··· SOURCE INFORMATION ···

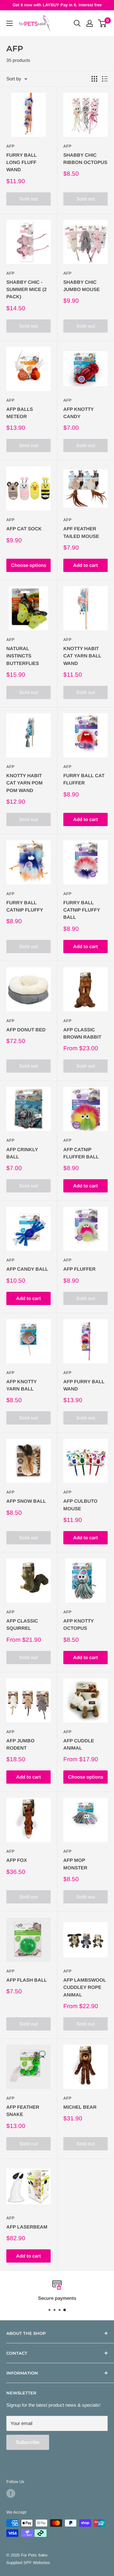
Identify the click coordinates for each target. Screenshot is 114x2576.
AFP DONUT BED (26, 1029)
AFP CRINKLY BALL (22, 1153)
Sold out (28, 198)
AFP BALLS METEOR (19, 412)
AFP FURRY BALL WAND (83, 1385)
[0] (102, 23)
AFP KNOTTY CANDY (78, 412)
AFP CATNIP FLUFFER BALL (81, 1153)
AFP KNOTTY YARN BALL (21, 1385)
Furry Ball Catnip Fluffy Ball (81, 910)
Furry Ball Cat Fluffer (83, 779)
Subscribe (28, 2442)
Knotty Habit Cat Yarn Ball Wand (82, 656)
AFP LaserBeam (27, 2226)
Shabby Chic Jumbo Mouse (81, 285)
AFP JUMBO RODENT (20, 1744)
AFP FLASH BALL (26, 1980)
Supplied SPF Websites (28, 2562)
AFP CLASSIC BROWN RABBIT (82, 1033)
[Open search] (77, 23)
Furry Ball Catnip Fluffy (24, 906)
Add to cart (85, 565)
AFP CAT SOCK (24, 528)
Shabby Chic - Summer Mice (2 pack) (26, 289)
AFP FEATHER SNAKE (22, 2110)
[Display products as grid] (94, 79)
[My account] (89, 23)
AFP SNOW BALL (26, 1501)
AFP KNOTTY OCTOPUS (78, 1624)
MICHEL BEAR (80, 2107)
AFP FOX (16, 1860)
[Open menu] (9, 23)
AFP (10, 146)
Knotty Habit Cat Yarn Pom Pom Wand (24, 783)
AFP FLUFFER (79, 1269)
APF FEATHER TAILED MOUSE (81, 532)
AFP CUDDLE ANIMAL (78, 1744)
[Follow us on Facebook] (10, 2493)
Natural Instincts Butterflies (22, 656)
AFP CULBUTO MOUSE (80, 1504)
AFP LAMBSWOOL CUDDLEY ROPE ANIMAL (84, 1987)
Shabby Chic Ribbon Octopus (85, 158)
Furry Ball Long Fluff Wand (21, 162)
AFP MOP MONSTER (75, 1863)
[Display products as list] (105, 79)
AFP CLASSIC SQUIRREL (22, 1624)
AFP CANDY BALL (27, 1269)
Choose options (28, 565)
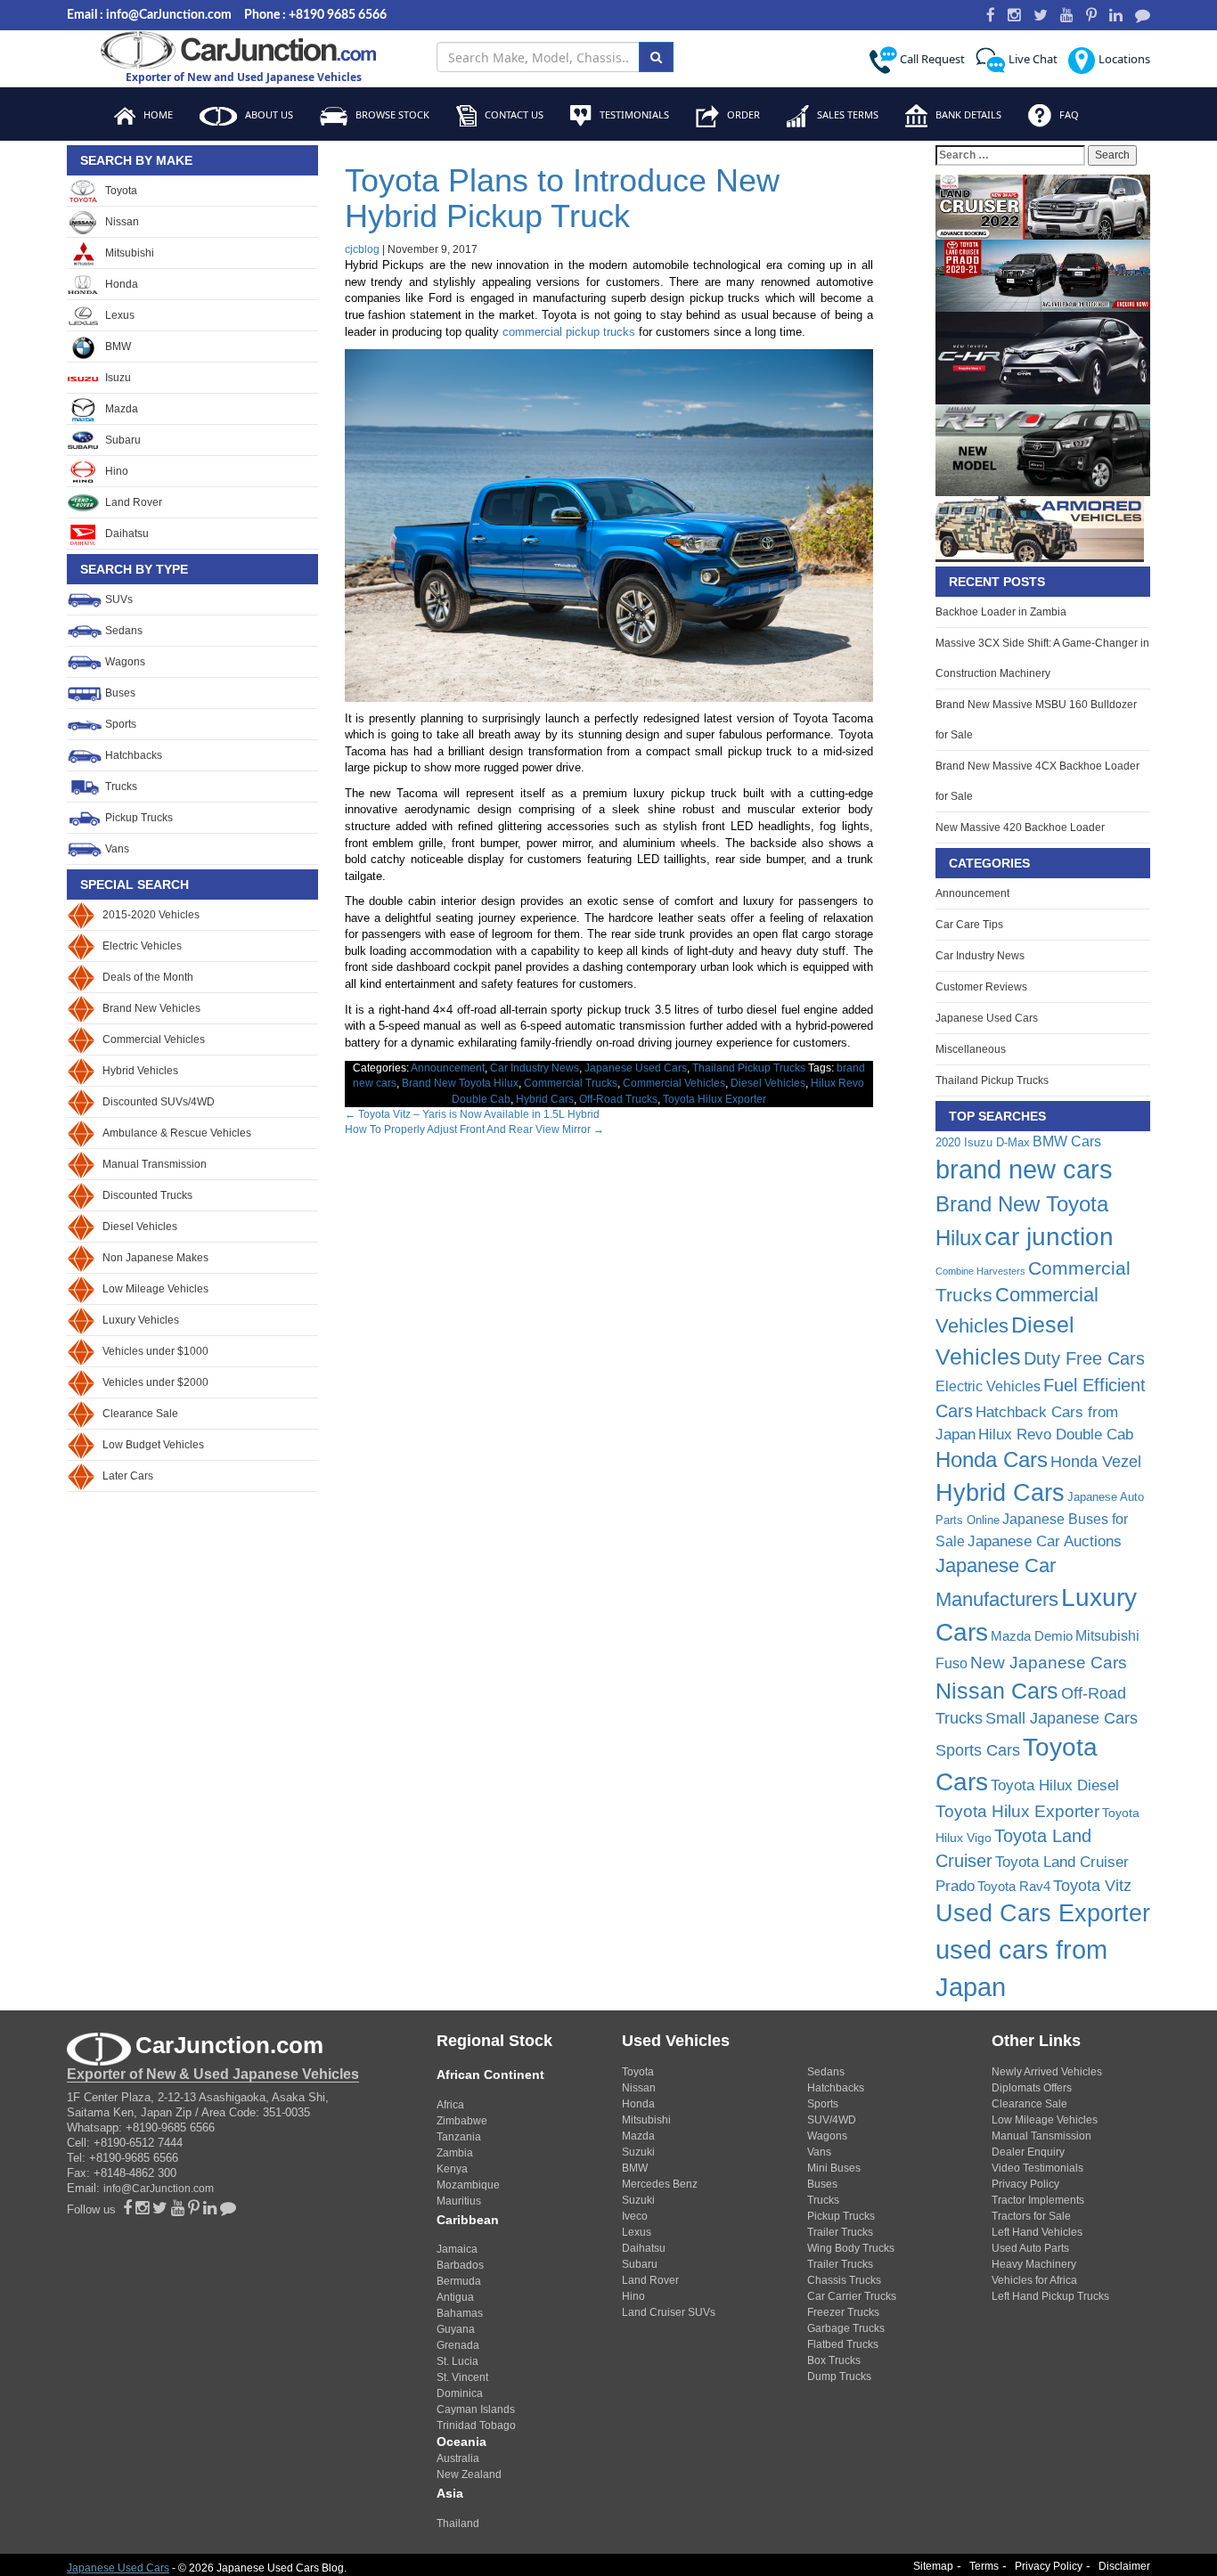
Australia (458, 2458)
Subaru (121, 440)
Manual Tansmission (1041, 2136)
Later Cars (127, 1476)
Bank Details (967, 114)
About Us (267, 114)
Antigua (455, 2297)
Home (157, 114)
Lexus (118, 315)
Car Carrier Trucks (851, 2296)
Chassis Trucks (844, 2280)
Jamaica (457, 2249)
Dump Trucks (839, 2376)
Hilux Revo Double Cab (1055, 1434)
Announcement (448, 1068)
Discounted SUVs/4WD (158, 1102)
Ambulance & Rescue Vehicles (176, 1133)
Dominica (460, 2393)
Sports (119, 724)
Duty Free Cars (1084, 1358)
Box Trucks (834, 2360)
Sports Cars (977, 1750)
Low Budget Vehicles (153, 1445)
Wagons (123, 662)
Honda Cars (991, 1459)
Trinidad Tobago (476, 2425)
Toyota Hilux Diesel (1055, 1785)
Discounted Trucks (147, 1195)
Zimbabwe (462, 2121)
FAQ (1068, 114)
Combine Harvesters (980, 1271)
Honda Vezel (1095, 1462)
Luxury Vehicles (140, 1320)
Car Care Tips (969, 924)
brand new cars (1024, 1169)
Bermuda (459, 2281)
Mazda (120, 409)
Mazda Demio (1032, 1635)
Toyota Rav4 (1013, 1886)
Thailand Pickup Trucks (748, 1068)
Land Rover (132, 502)
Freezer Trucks (843, 2312)
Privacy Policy (1025, 2184)
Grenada (458, 2345)
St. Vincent (462, 2377)
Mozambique (468, 2185)
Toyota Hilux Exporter (714, 1099)
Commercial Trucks (570, 1083)
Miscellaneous (970, 1049)
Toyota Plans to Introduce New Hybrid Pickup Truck (562, 198)
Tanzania (459, 2137)
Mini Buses (834, 2168)
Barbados (460, 2265)
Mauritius (459, 2201)
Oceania (461, 2441)
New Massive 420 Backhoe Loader (1020, 827)
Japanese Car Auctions (1045, 1541)
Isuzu (116, 377)
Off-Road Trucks (618, 1099)
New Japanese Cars (1048, 1662)
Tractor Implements (1038, 2200)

···

From the entries above, write out every line without a single change, skipping the images.

Identify the click coordinates for each target. Screenshot is 114x2576.
AFP DONUT BED (26, 1029)
AFP CRINKLY BALL (22, 1153)
Sold out (28, 198)
AFP BALLS METEOR (19, 412)
AFP FURRY BALL WAND (83, 1385)
[0] (102, 23)
AFP KNOTTY CANDY (78, 412)
AFP CATNIP FLUFFER BALL (81, 1153)
AFP KNOTTY YARN BALL (21, 1385)
Furry Ball Catnip Fluffy Ball (81, 910)
Furry Ball Cat Fluffer (83, 779)
Subscribe (28, 2442)
Knotty Habit Cat Yarn Ball Wand (82, 656)
AFP LaserBeam (27, 2226)
Shabby Chic Jumbo Mouse (81, 285)
AFP JUMBO RODENT (20, 1744)
AFP FLASH BALL (26, 1980)
Supplied SPF Websites (28, 2562)
AFP CLASSIC BROWN RABBIT (82, 1033)
[Open search] (77, 23)
Furry Ball Catnip Fluffy (24, 906)
Add to cart (85, 565)
AFP CAT SOCK (24, 528)
Shabby Chic - Summer Mice (2 pack) (26, 289)
AFP FEATHER SNAKE (22, 2110)
[Display products as grid] (94, 79)
[My account] (89, 23)
AFP SNOW BALL (26, 1501)
AFP KNOTTY OCTOPUS (78, 1624)
MICHEL BEAR (80, 2107)
AFP FOX (16, 1860)
[Open menu] (9, 23)
AFP (10, 146)
Knotty Habit Cat Yarn Pom Pom Wand (24, 783)
AFP FLUFFER (79, 1269)
APF FEATHER TAILED MOUSE (81, 532)
AFP CUDDLE ANIMAL (78, 1744)
[Follow us on Facebook] (10, 2493)
Natural Instincts Butterflies (22, 656)
AFP CULBUTO MOUSE (80, 1504)
AFP LAMBSWOOL CUDDLEY ROPE ANIMAL (84, 1987)
Shabby Chic Ribbon Octopus (85, 158)
Furry Ball Long Fluff Wand (21, 162)
AFP MOP MONSTER (75, 1863)
[Display products as list] (105, 79)
AFP CLASSIC SQUIRREL (22, 1624)
AFP CANDY BALL (27, 1269)
Choose options (28, 565)
Australia (458, 2458)
Subaru (121, 440)
Manual Tansmission (1041, 2136)
Later Cars (127, 1476)
Bank Details (967, 114)
About Us (267, 114)
Antigua (455, 2297)
Home (157, 114)
Lexus (118, 315)
Car Carrier Trucks (851, 2296)
Chassis Trucks (844, 2280)
Jamaica (457, 2249)
Dump Trucks (839, 2376)
Hilux Revo Double Cab (1055, 1434)
Announcement (448, 1068)
Discounted SUVs/4WD (158, 1102)
Ambulance & Rescue Vehicles (176, 1133)
Dominica (460, 2393)
Sports (119, 724)
Duty Free Cars (1084, 1358)
Box Trucks (834, 2360)
Sports Cars (977, 1750)
Low Budget Vehicles (153, 1445)
Wagons (123, 662)
Honda Cars (991, 1459)
Trinidad Tobago (476, 2425)
Toyota Hilux Diesel (1055, 1785)
Discounted Trucks (147, 1195)
Zimbabwe (462, 2121)
FAQ (1068, 114)
Combine Harvesters (980, 1271)
Honda Vezel (1095, 1462)
Luxury Vehicles (140, 1320)
Car Care Tips (969, 924)
brand new cars (1024, 1169)
Bermuda (459, 2281)
Mazda (120, 409)
Mazda Demio (1032, 1635)
Toyota Rav4 (1013, 1886)
Thailand Pickup Trucks (748, 1068)
Land Rover (132, 502)
Freezer Trucks (843, 2312)
Privacy Policy (1025, 2184)
Grenada (458, 2345)
St. Vincent (462, 2377)
Mozambique (468, 2185)
Toyota Hilux Exporter (714, 1099)
Commercial Trucks (570, 1083)
Miscellaneous (970, 1049)
Toyota Plans to Introduce New Hybrid Pickup Truck (562, 198)
Tanzania (459, 2137)
Mini Buses (834, 2168)
Barbados (460, 2265)
Mauritius (459, 2201)
Oceania (461, 2441)
New Massive 420 Backhoe Loader (1020, 827)
Japanese Car Auctions (1045, 1541)
Isuzu (116, 377)
Off-Road Trucks (618, 1099)
New Japanese Cars (1048, 1662)
Tractor Implements (1038, 2200)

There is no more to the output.